Only lines, not pictures: please repeat exactly the lines from the one with "Where should I click to: Click" through the end of the listing.
RECORDED DATA START
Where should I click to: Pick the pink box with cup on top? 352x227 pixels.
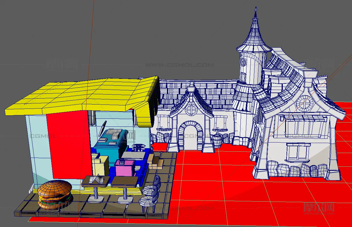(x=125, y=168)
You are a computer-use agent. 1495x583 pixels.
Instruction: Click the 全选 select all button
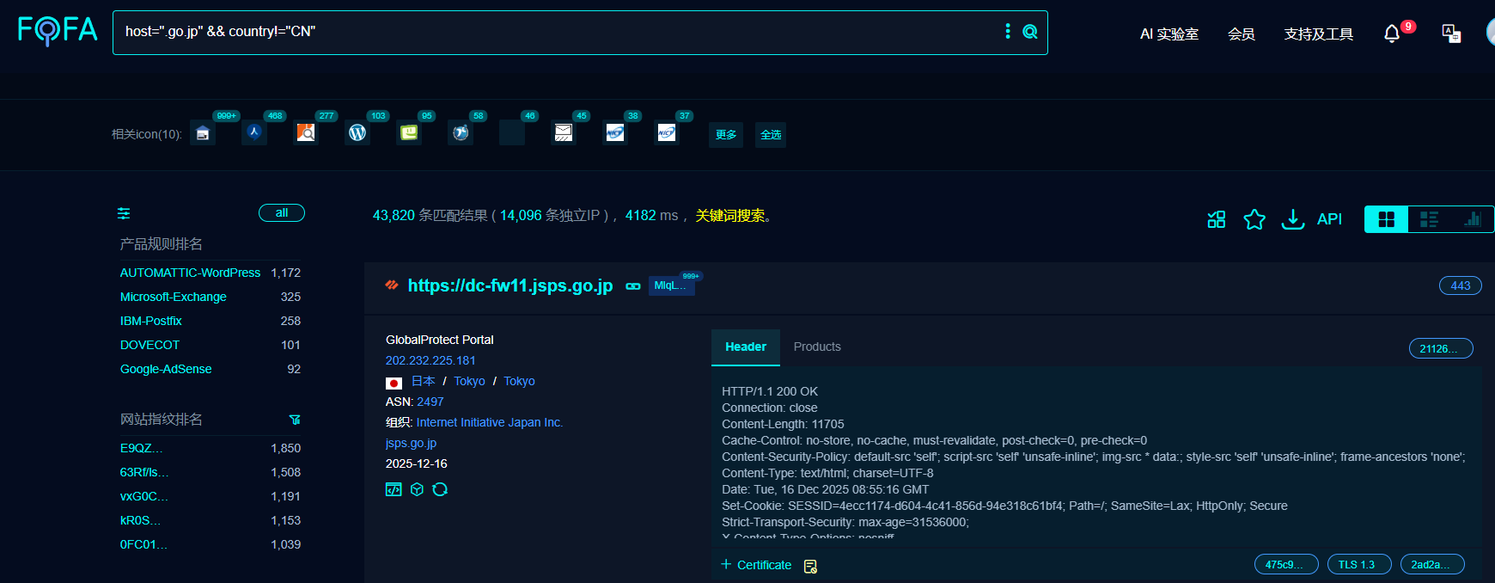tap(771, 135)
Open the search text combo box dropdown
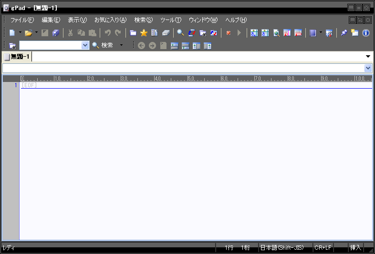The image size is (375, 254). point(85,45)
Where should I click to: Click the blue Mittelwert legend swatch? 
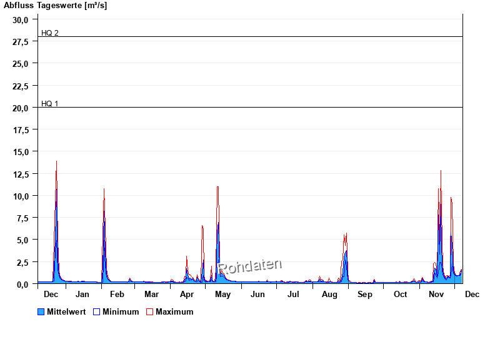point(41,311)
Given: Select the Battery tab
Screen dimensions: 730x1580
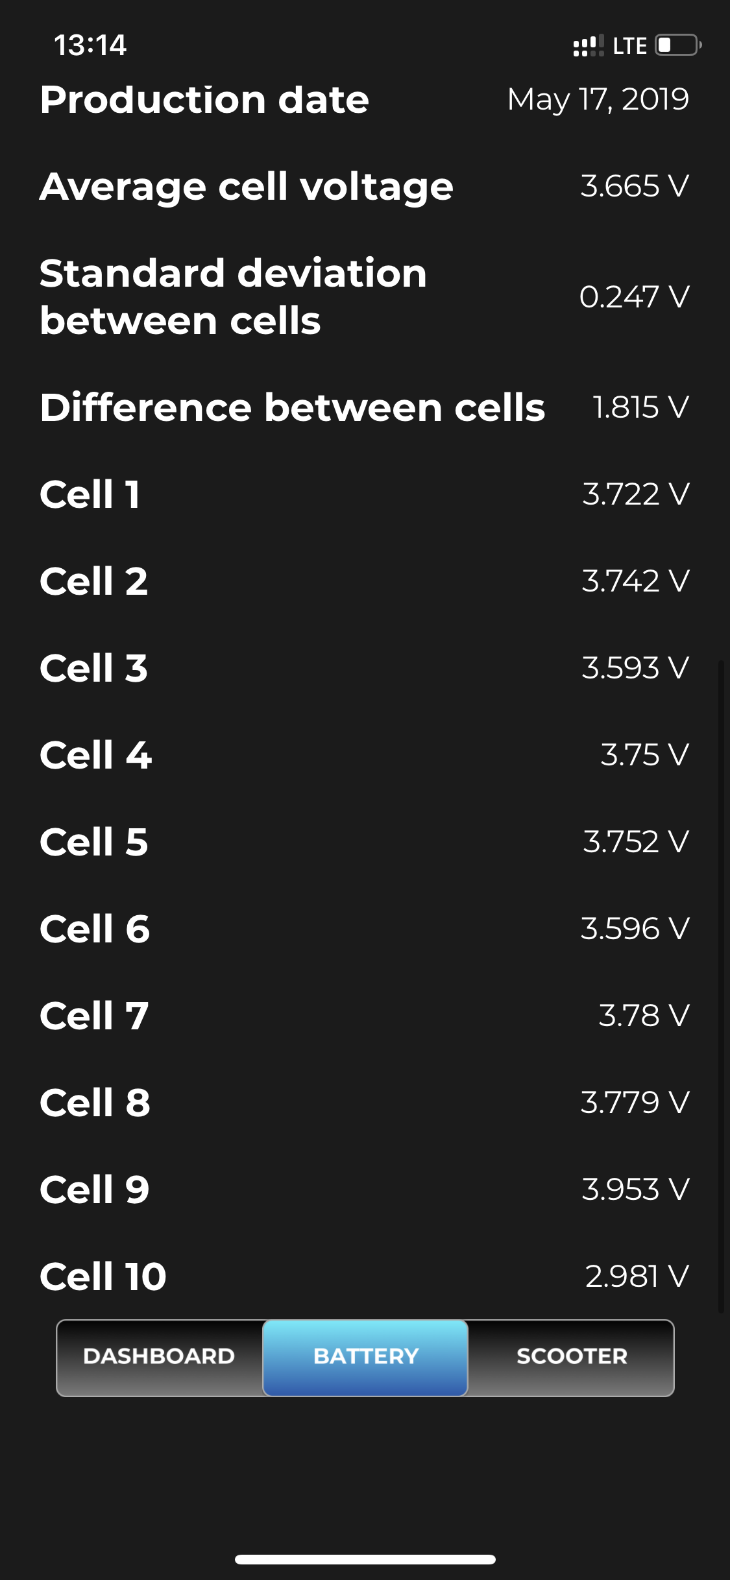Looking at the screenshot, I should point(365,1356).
RECORDED DATA END
*EXERCISE RESULT*.
Where should I click to: Click the blue Mittelwert legend swatch? 
point(41,311)
Given: Select the Battery tab
Screen dimensions: 730x1580
Looking at the screenshot, I should point(365,1356).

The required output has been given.